### Short problem
Rewrite the part of the decentralized coordination excerpt that begins with "With decentralized coordination, the" and ends with "exceeds t + STP.", changing every "RTI" to "runtime infrastructure".

### Excerpt
With decentralized coordination, the RTI coordinates startup, shutdown, and clock synchronization, but is otherwise not involved in the execution of the distributed program.

In decentralized coordination, each federate and some reactions have a safe-to-process (STP) offset. When one federate communicates with another, it does so directly through a dedicated socket without going through the RTI. Moreover, it does not consult the RTI to advance logical time. Instead, it can advance its logical time to t when its physical clock matches or exceeds t + STP.

### Dataset content
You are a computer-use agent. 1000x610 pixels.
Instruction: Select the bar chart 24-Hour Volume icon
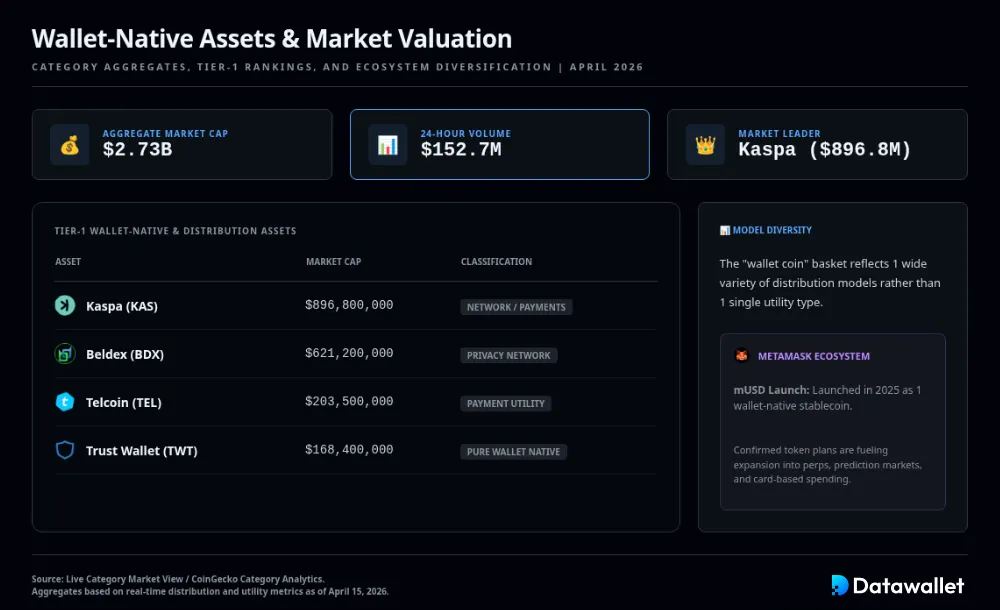pyautogui.click(x=387, y=144)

### The reply
With decentralized coordination, the runtime infrastructure coordinates startup, shutdown, and clock synchronization, but is otherwise not involved in the execution of the distributed program.

In decentralized coordination, each federate and some reactions have a safe-to-process (STP) offset. When one federate communicates with another, it does so directly through a dedicated socket without going through the runtime infrastructure. Moreover, it does not consult the runtime infrastructure to advance logical time. Instead, it can advance its logical time to t when its physical clock matches or exceeds t + STP.